From: Willem de Bruijn <willemb@google.com>

The test only uses ipv4 so far, expand to ipv6.
This is mostly a boilerplate near copy of the ipv4 path.

Signed-off-by: Willem de Bruijn <willemb@google.com>
---
 tools/testing/selftests/bpf/config            |   2 +
 .../selftests/bpf/progs/test_tc_tunnel.c      | 116 +++++++++++++++---
 tools/testing/selftests/bpf/test_tc_tunnel.sh |  53 +++++++-
 3 files changed, 149 insertions(+), 22 deletions(-)

diff --git a/tools/testing/selftests/bpf/config b/tools/testing/selftests/bpf/config
index 37f947ec44ed..a42f4fc4dc11 100644
--- a/tools/testing/selftests/bpf/config
+++ b/tools/testing/selftests/bpf/config
@@ -23,3 +23,5 @@ CONFIG_LWTUNNEL=y
 CONFIG_BPF_STREAM_PARSER=y
 CONFIG_XDP_SOCKETS=y
 CONFIG_FTRACE_SYSCALLS=y
+CONFIG_IPV6_TUNNEL=y
+CONFIG_IPV6_GRE=y
diff --git a/tools/testing/selftests/bpf/progs/test_tc_tunnel.c b/tools/testing/selftests/bpf/progs/test_tc_tunnel.c
index 25db148635ab..591f540ce513 100644
--- a/tools/testing/selftests/bpf/progs/test_tc_tunnel.c
+++ b/tools/testing/selftests/bpf/progs/test_tc_tunnel.c
@@ -7,6 +7,7 @@
 #include <linux/if_ether.h>
 #include <linux/in.h>
 #include <linux/ip.h>
+#include <linux/ipv6.h>
 #include <linux/tcp.h>
 #include <linux/pkt_cls.h>
 #include <linux/types.h>
@@ -31,15 +32,11 @@ static __always_inline void set_ipv4_csum(struct iphdr *iph)

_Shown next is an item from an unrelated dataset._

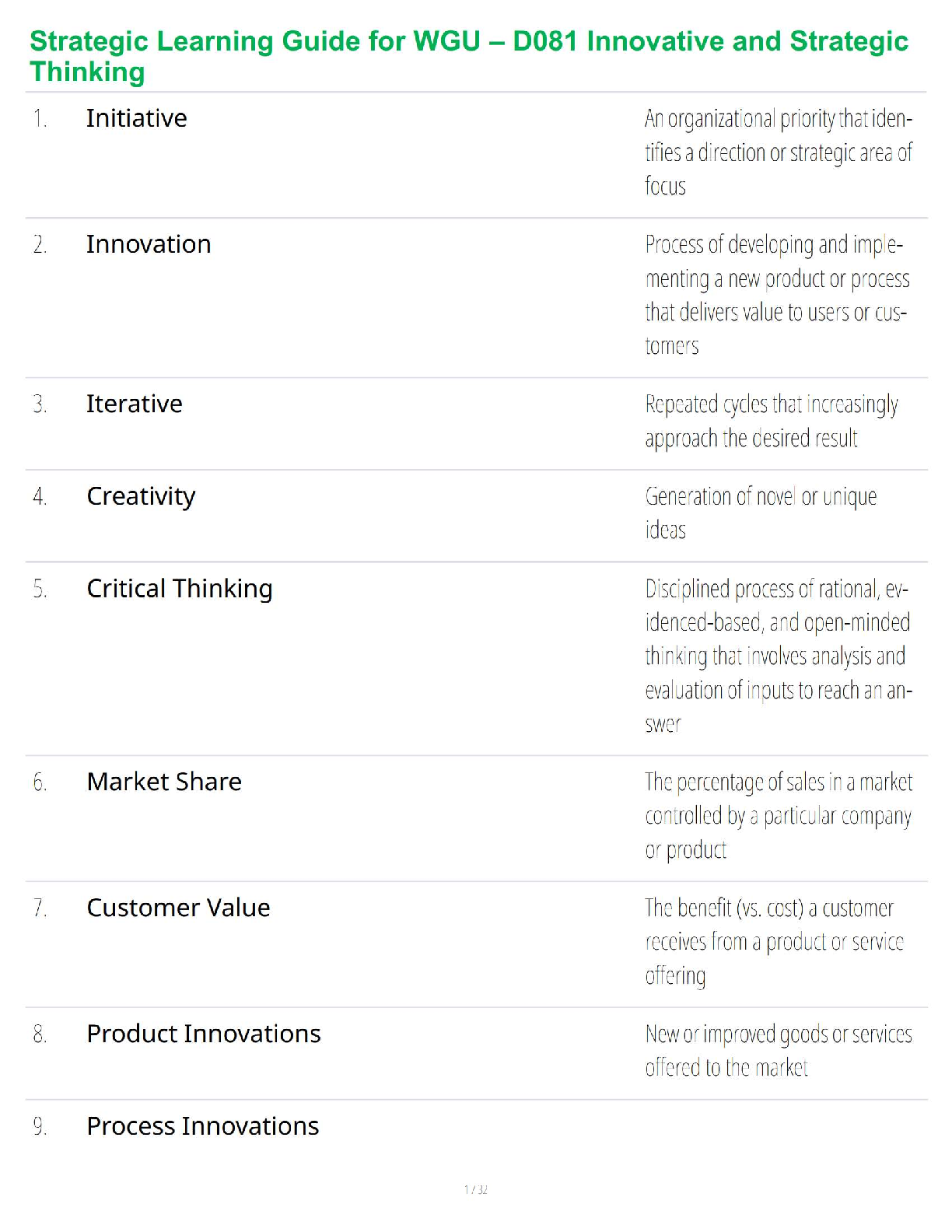
Task: Click the list number 5 beside Critical Thinking
Action: tap(40, 590)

 	iph->check = ~((csum & 0xffff) + (csum >> 16));
 }
 
-SEC("encap")
-int encap_f(struct __sk_buff *skb)
+static int encap_ipv4(struct __sk_buff *skb)
 {
 	struct iphdr iph_outer, iph_inner;
 	struct tcphdr tcph;
 
-	if (skb->protocol != __bpf_constant_htons(ETH_P_IP))
-		return TC_ACT_OK;
-
 	if (bpf_skb_load_bytes(skb, ETH_HLEN, &iph_inner,
 			       sizeof(iph_inner)) < 0)
 		return TC_ACT_OK;
@@ -80,35 +77,118 @@ int encap_f(struct __sk_buff *skb)
 	return TC_ACT_OK;
 }
 
-SEC("decap")
-int decap_f(struct __sk_buff *skb)
+static int encap_ipv6(struct __sk_buff *skb)
 {
-	struct iphdr iph_outer, iph_inner;
+	struct ipv6hdr iph_outer, iph_inner;
+	struct tcphdr tcph;
 
-	if (skb->protocol != __bpf_constant_htons(ETH_P_IP))

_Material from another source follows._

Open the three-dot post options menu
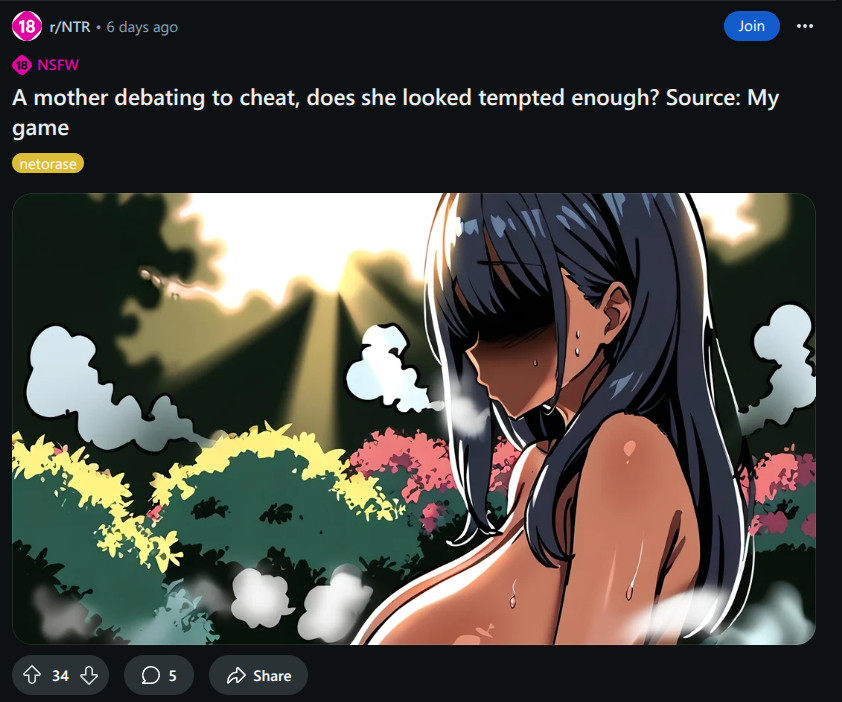The image size is (842, 702). tap(804, 26)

+	if (bpf_skb_load_bytes(skb, ETH_HLEN, &iph_inner,
+			       sizeof(iph_inner)) < 0)
 		return TC_ACT_OK;
 
-	if (bpf_skb_load_bytes(skb, ETH_HLEN, &iph_outer,
-			       sizeof(iph_outer)) < 0)
+	/* filter only packets we want */
+	if (bpf_skb_load_bytes(skb, ETH_HLEN + sizeof(iph_inner),
+			       &tcph, sizeof(tcph)) < 0)
 		return TC_ACT_OK;
 
-	if (iph_outer.ihl != 5 || iph_outer.protocol != IPPROTO_IPIP)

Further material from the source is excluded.